Items listed in a dataset:
┌────────

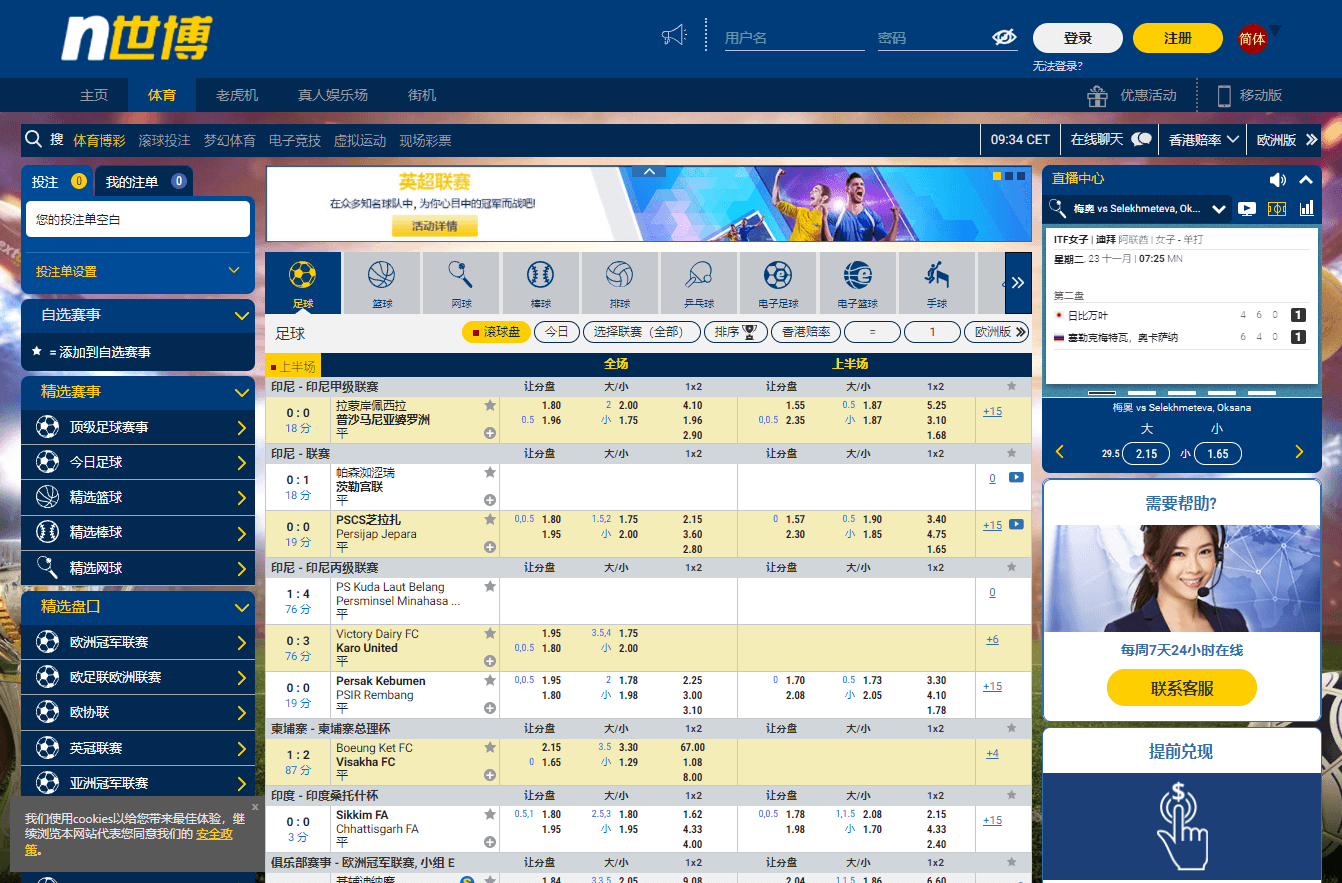Click the first banner carousel indicator dot
1342x883 pixels.
tap(997, 176)
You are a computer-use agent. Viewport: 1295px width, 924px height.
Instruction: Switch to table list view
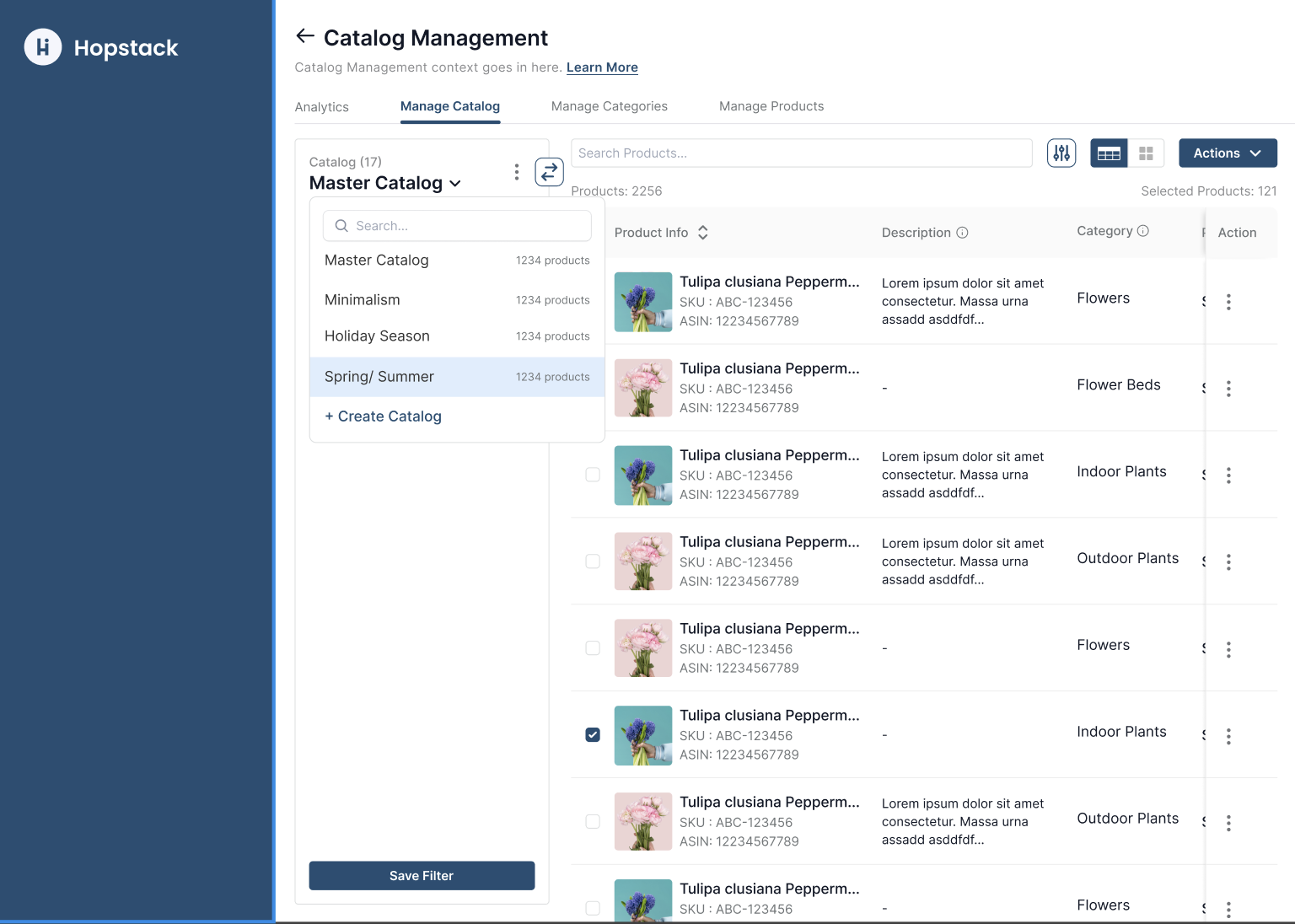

└────────

--- Exercise requirements ---
Please copy, exactly as written, the lines from the one that contains "You are a computer-use" through the end of the records, both ends included. Do not include the pictures.

--- Response below ---
You are a computer-use agent. Viewport: 1295px width, 924px height.
Instruction: Switch to table list view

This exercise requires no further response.